*** Data section ***

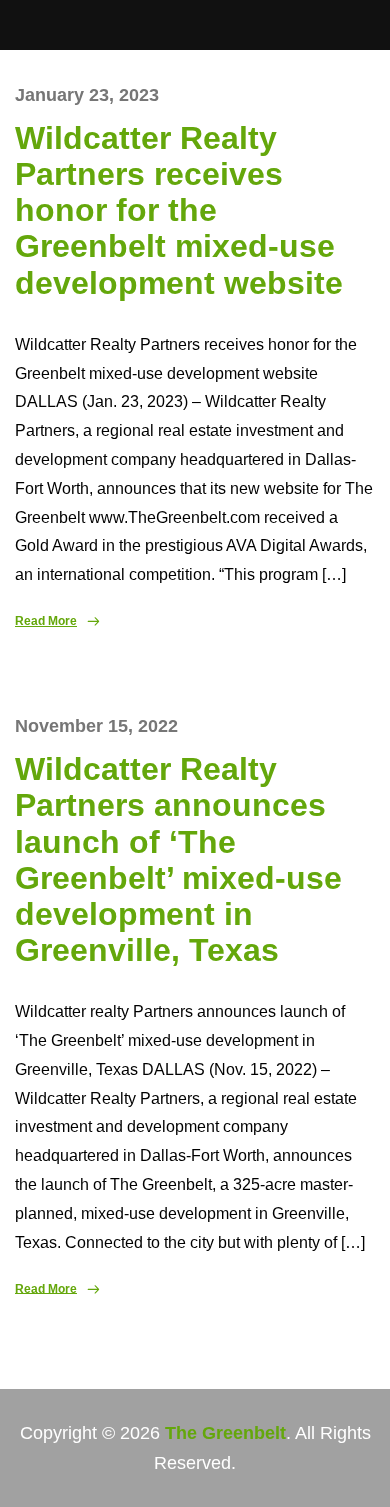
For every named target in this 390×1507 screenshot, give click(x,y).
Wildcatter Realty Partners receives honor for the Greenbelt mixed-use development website (179, 210)
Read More (46, 621)
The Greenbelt (225, 1433)
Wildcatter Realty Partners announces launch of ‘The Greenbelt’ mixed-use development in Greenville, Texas (178, 859)
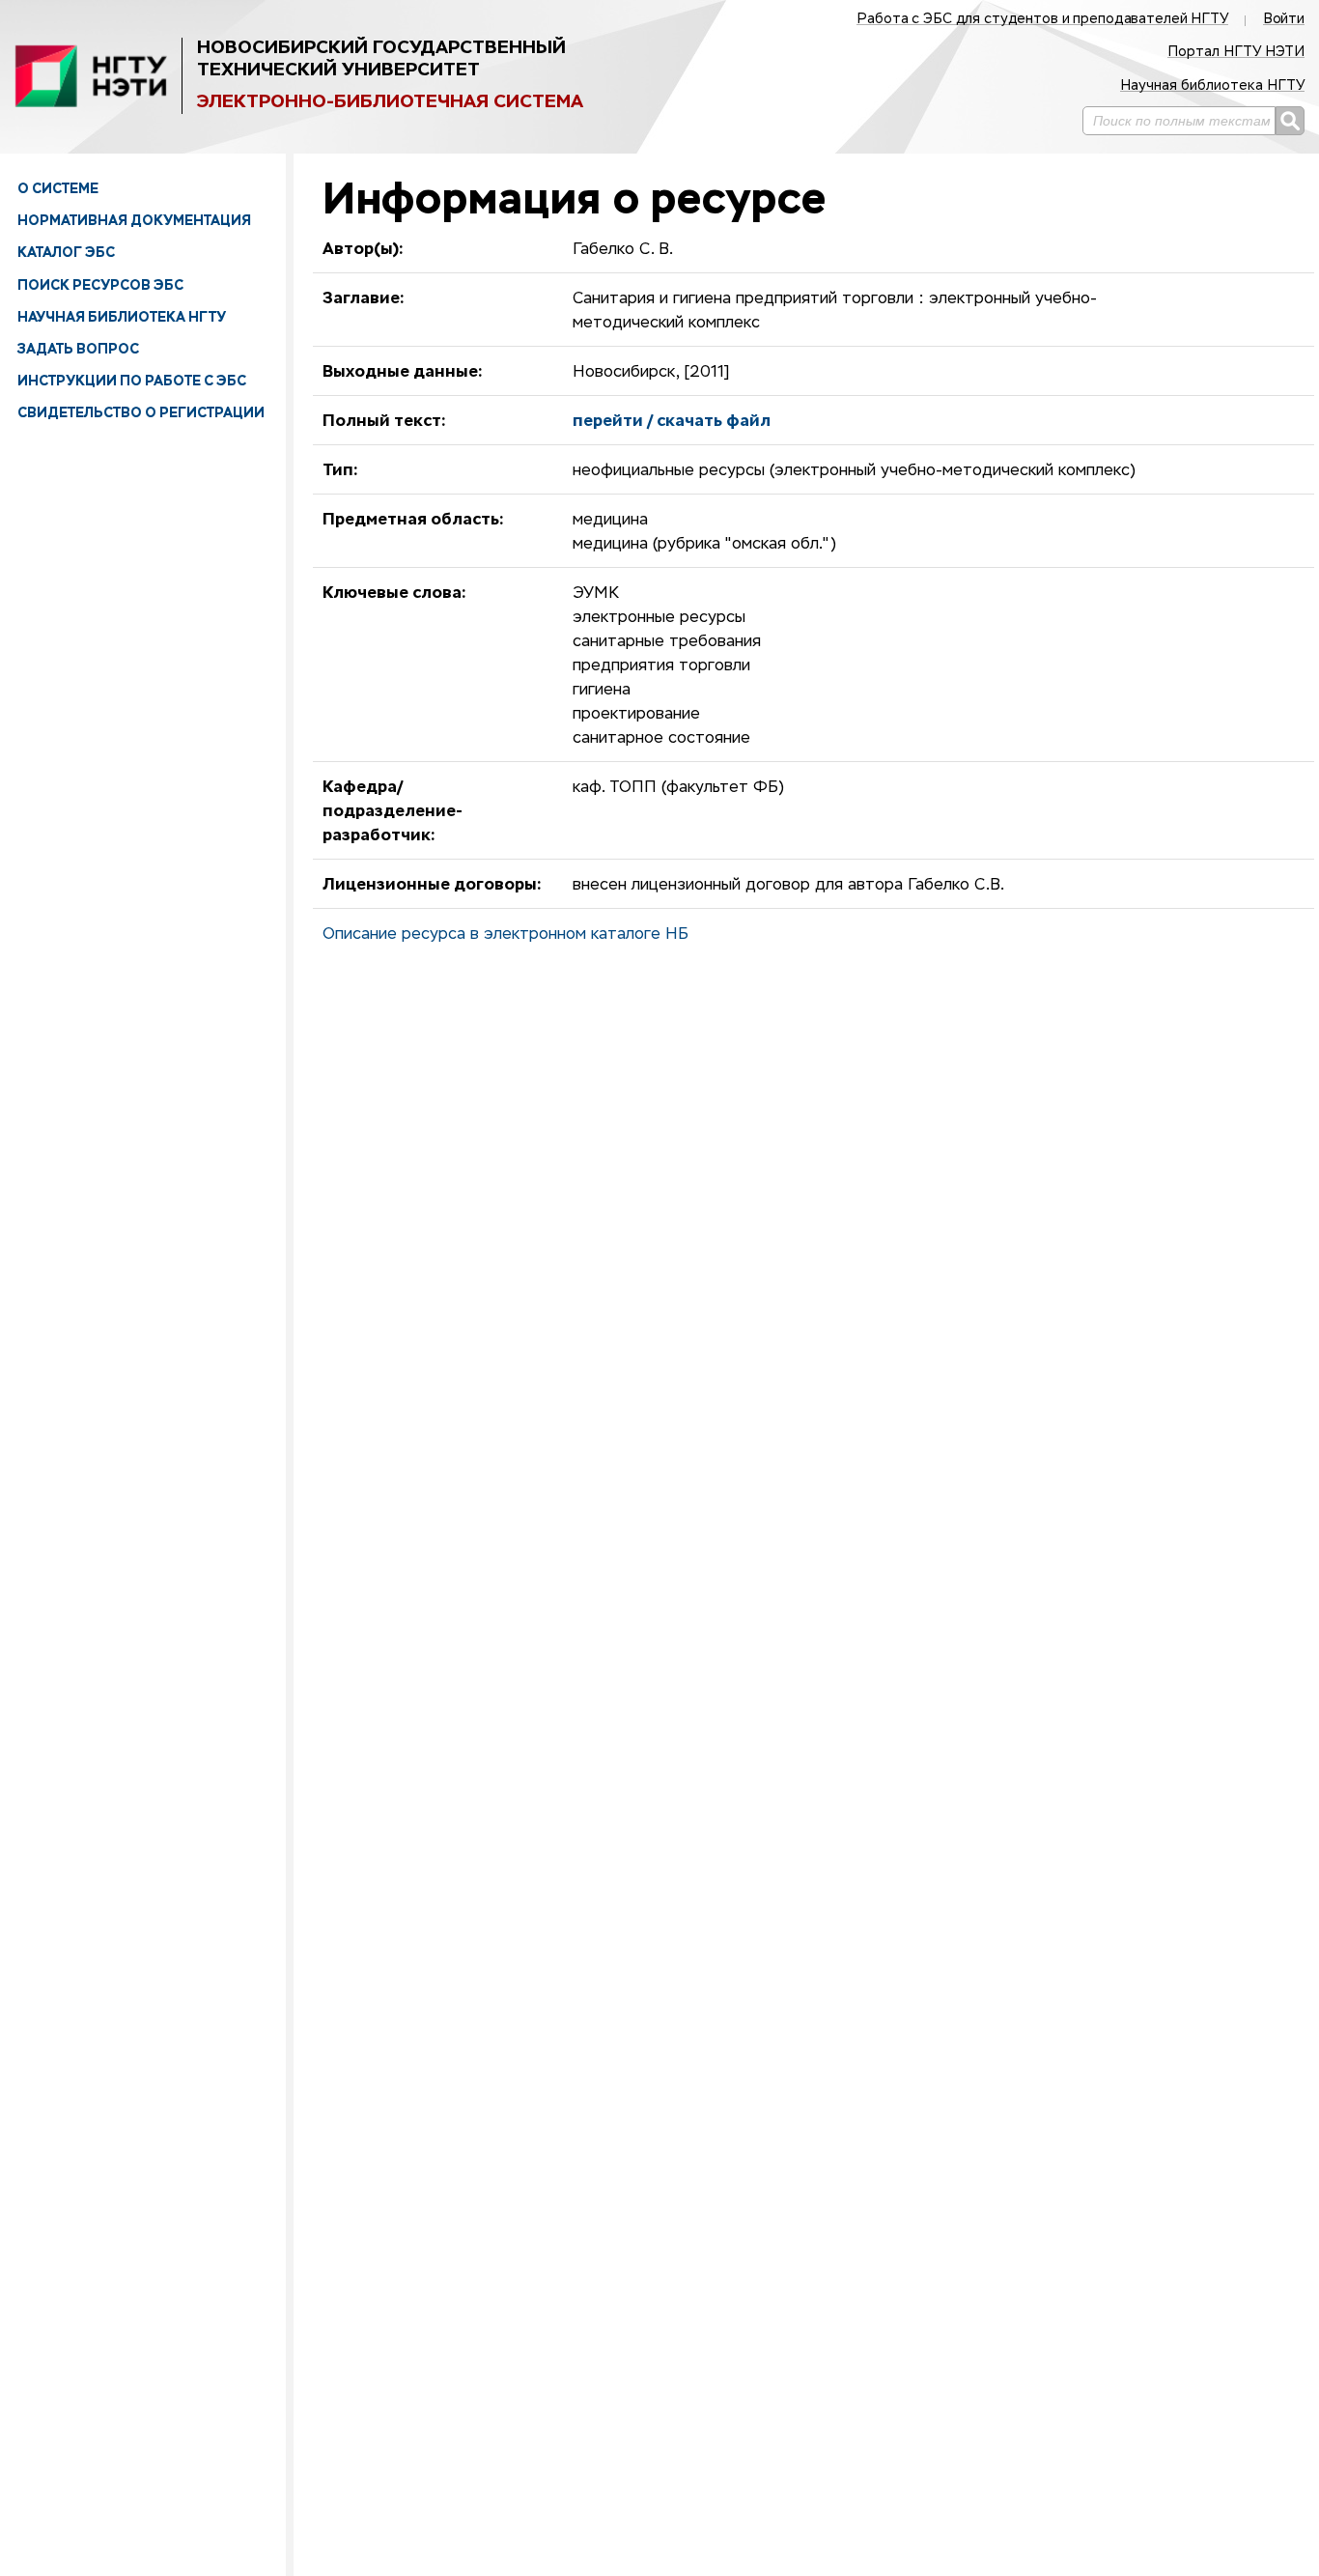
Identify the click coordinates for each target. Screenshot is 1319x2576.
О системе (57, 188)
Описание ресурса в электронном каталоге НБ (505, 935)
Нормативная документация (134, 220)
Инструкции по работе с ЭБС (131, 380)
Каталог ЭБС (66, 252)
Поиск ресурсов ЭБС (100, 285)
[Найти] (1290, 120)
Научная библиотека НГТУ (121, 317)
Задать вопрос (78, 348)
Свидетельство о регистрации (141, 412)
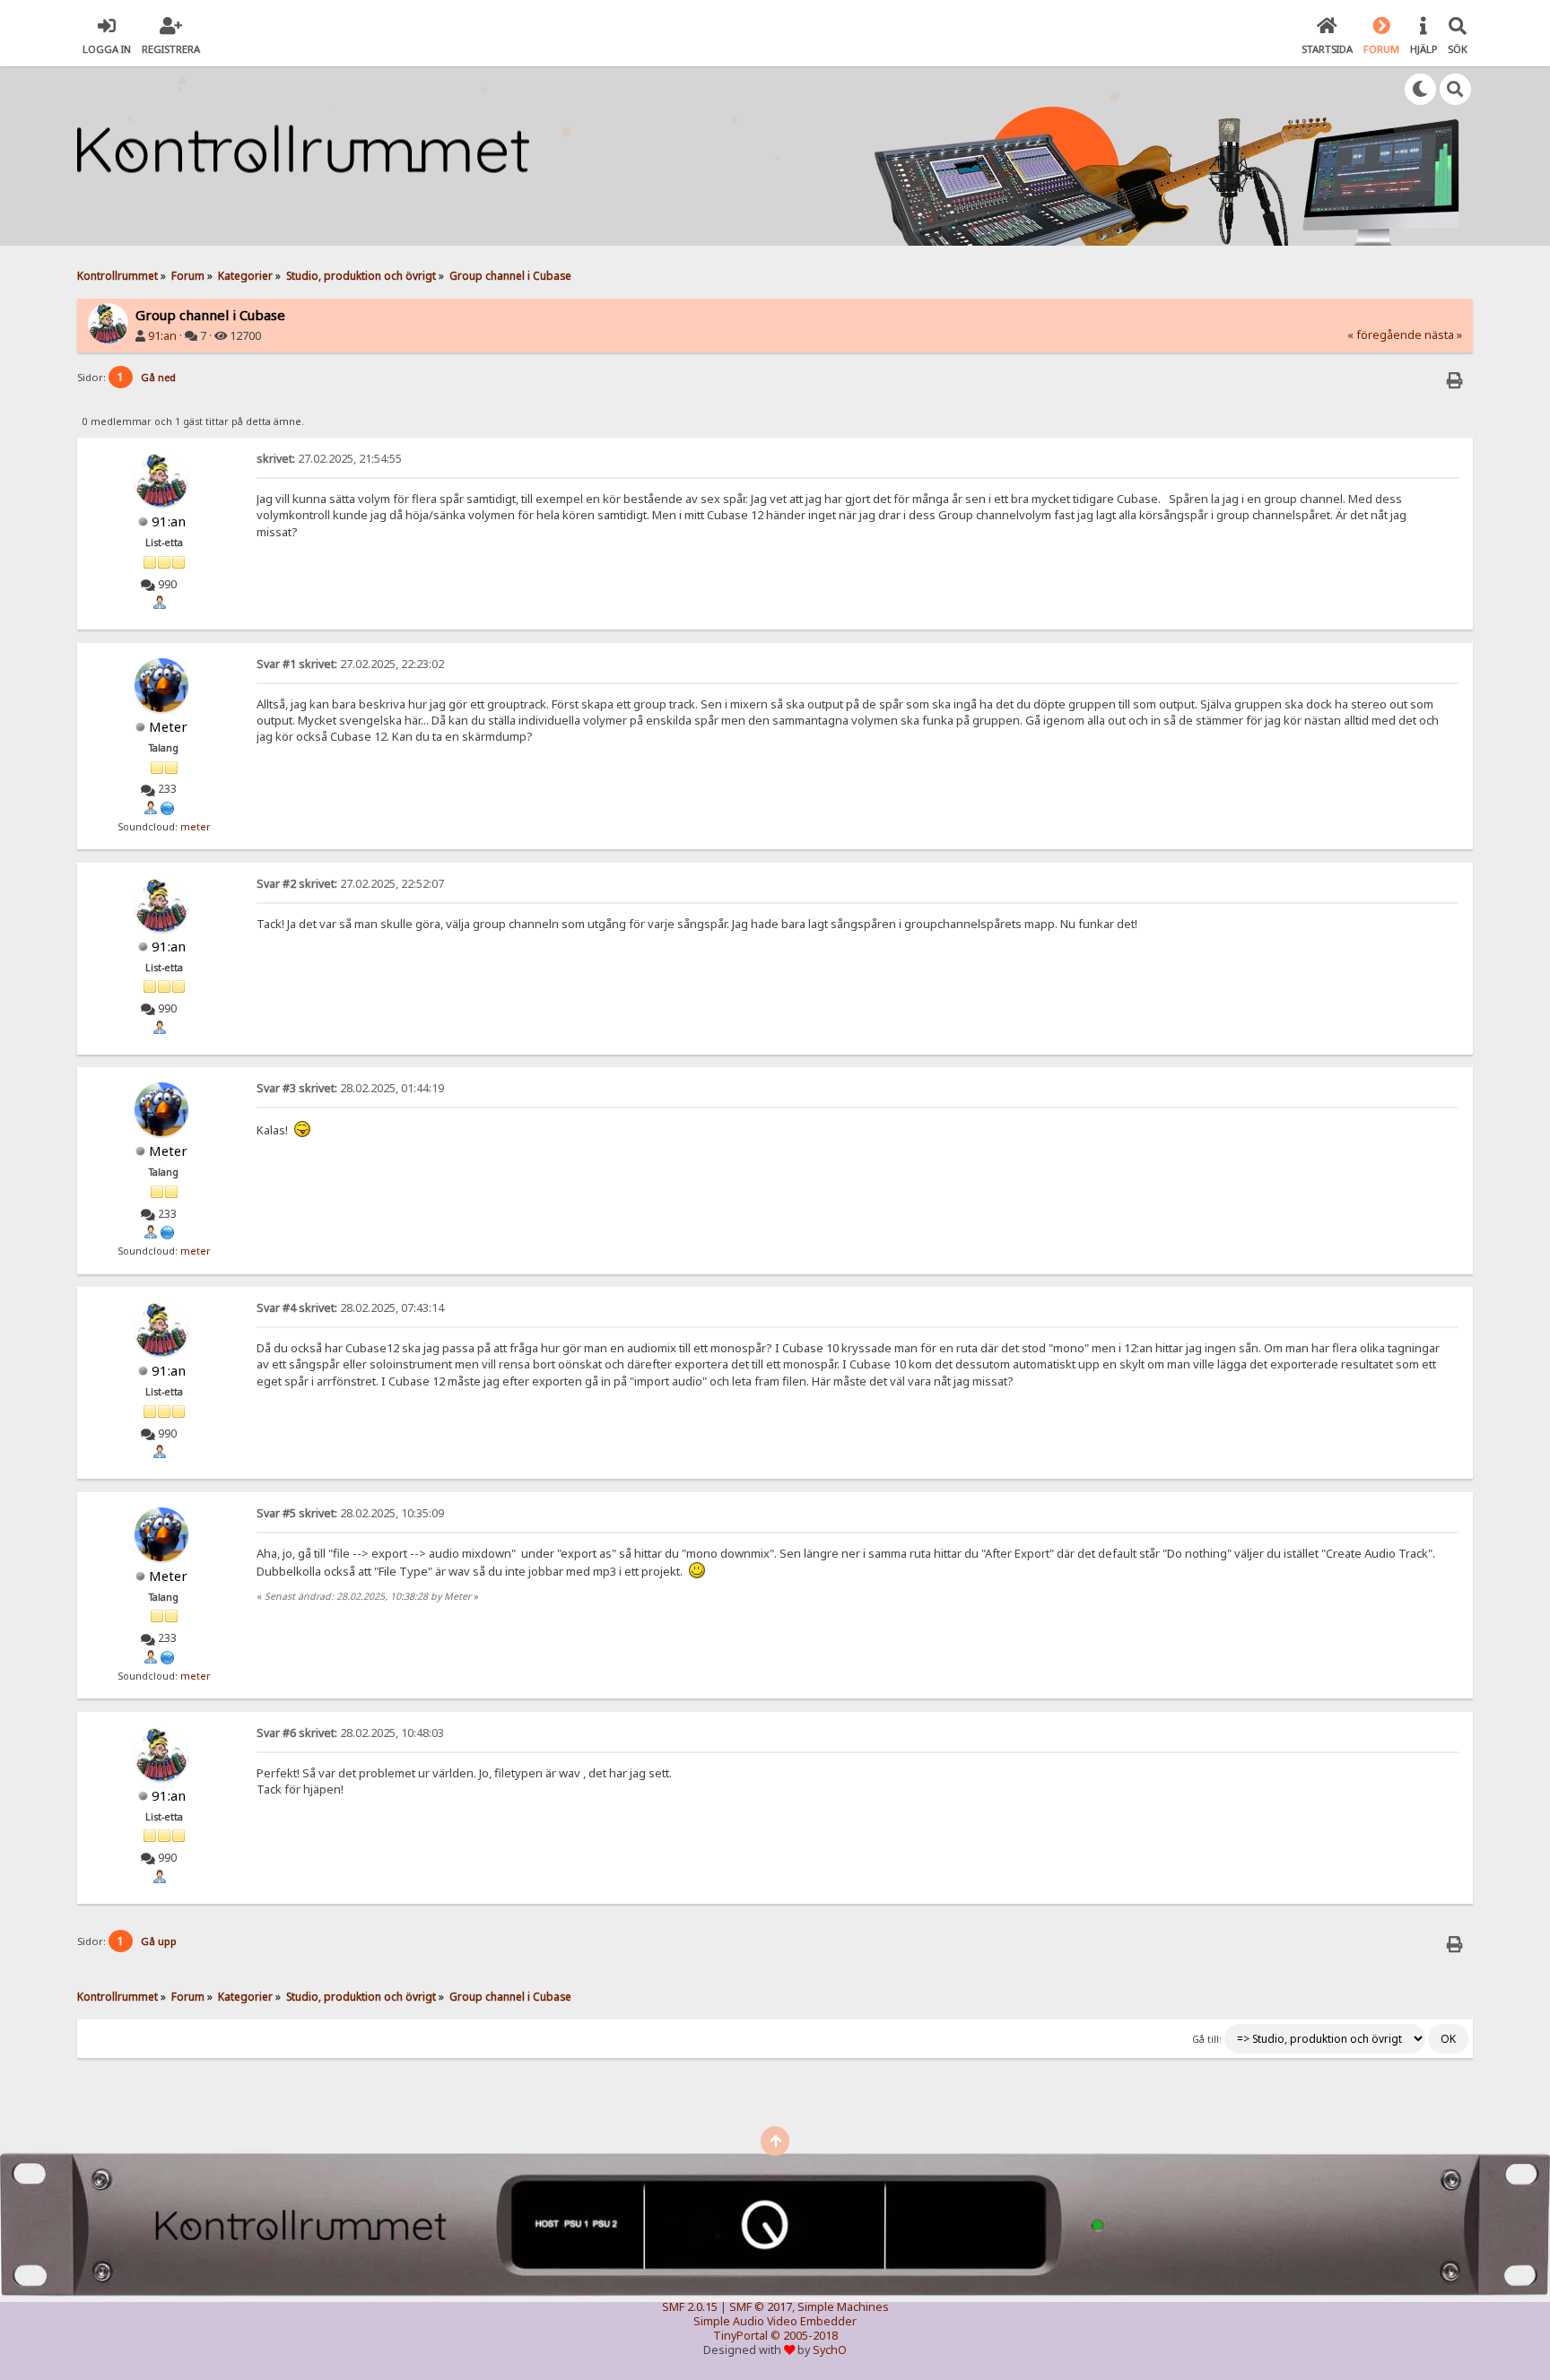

*** End of Data section ***

**What is expected**:
Write the material above out again exactly. Omit every image.

**Task result**:
For every named target in this 390×1507 screenshot, give click(x,y).
Wildcatter Realty Partners receives honor for the Greenbelt mixed-use development website (179, 210)
Read More (46, 621)
The Greenbelt (225, 1433)
Wildcatter Realty Partners announces launch of ‘The Greenbelt’ mixed-use development in Greenville, Texas (178, 859)
Identify the click coordinates for each target. Screenshot is 1319x2576.
О системе (57, 188)
Описание ресурса в электронном каталоге НБ (505, 935)
Нормативная документация (134, 220)
Инструкции по работе с ЭБС (131, 380)
Каталог ЭБС (66, 252)
Поиск ресурсов ЭБС (100, 285)
[Найти] (1290, 120)
Научная библиотека НГТУ (121, 317)
Задать вопрос (78, 348)
Свидетельство о регистрации (141, 412)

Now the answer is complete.